I decided to respnd to post of hgm but I think that this is the relevant thread to respond and not the thread of tournaments
because hgm talked about hash bugs.

Here is his post and my response:
hgm wrote:You are all expecting way too much of Joker! :shock:

It still has many known shortcomings that I did not get to fixing yet. The rep-draw detection for instance, that causes it to draw many won games because the repetition is masked by a hash hit left in the table from the first time, when the line did not contain a repetition yet. And I recently discovered a design flaw that makes it forget the hash move in PV nodes.
Interesting that when you have bugs because of mistakes that you did I seem not to have bugs that I expect to have.

I expected movei to allow draw by repetition in won position or to fail to mate and draw by the 50 move rules in won positions and it does not happen based on my experience inspite of the fact that movei reports wrong mate scores.

Note that movei does not remember information from previous searches(I do it by having generation number of 16 bits in the hash that is increased by 1 every time that movei starts a new search and movei simply ignore hash hits that have generation number that is different than the generation number of the search that it is doing).

It is done on purpose for the following reasons:

1)I want the search to be deterministic so if movei blunders because of some bug I can reproduce the same behaviour.
2)I am not smart enough to keep information from previous searches and not to have bugs and I consider the task of using hash for pruning without bugs as hard task even without keeping information from previous searches.
3)I do not like to clear the hash because I do not like movei to be significantly slower with big hash tables in blitz.
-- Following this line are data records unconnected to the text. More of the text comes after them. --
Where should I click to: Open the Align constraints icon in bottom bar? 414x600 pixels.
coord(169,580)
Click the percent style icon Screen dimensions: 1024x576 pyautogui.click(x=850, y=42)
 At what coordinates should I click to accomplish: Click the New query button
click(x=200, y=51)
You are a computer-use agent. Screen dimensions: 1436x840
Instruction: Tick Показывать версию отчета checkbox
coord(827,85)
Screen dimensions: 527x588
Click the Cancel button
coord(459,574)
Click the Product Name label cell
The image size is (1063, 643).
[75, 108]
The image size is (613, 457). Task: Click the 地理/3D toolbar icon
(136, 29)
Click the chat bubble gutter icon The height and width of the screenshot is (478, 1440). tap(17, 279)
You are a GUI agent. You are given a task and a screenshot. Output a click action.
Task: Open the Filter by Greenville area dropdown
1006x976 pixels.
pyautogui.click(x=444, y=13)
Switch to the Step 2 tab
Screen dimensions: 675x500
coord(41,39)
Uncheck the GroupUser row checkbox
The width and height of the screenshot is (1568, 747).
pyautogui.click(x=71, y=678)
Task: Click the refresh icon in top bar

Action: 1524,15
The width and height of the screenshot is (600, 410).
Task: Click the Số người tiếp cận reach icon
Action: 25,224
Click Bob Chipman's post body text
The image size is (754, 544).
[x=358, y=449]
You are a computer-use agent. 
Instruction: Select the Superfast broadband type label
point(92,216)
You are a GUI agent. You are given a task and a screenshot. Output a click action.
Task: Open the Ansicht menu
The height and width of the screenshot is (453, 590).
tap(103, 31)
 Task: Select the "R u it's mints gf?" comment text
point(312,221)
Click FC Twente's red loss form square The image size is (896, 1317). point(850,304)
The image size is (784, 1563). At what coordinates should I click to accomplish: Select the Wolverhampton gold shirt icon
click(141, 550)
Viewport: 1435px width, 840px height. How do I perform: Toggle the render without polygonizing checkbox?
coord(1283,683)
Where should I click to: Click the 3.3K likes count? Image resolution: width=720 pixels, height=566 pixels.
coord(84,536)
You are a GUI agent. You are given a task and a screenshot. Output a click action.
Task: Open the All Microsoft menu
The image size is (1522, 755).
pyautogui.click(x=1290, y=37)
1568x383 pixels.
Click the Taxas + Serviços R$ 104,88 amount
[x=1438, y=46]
Movei still store mates based on the distance of the position from mate and not based on the distance of mate from the root and I thought that it may cause movei to delay mate again and again until not being able to mate by the 50 move rule but from experience of watching significant number of games it never happened in the games that I watched.

I also expected movei to allow repetition in won position because of bad use of hash(again bad use that I knew about it but I did not see a simple way to make it better).

It will never play a move that cause repetition by itself because it check if a move cause repetition before using hash for pruning but it may play a move that allows the opponent to force repetition later because of some hash hit that is based on a different path when the opponent is not able to repeat.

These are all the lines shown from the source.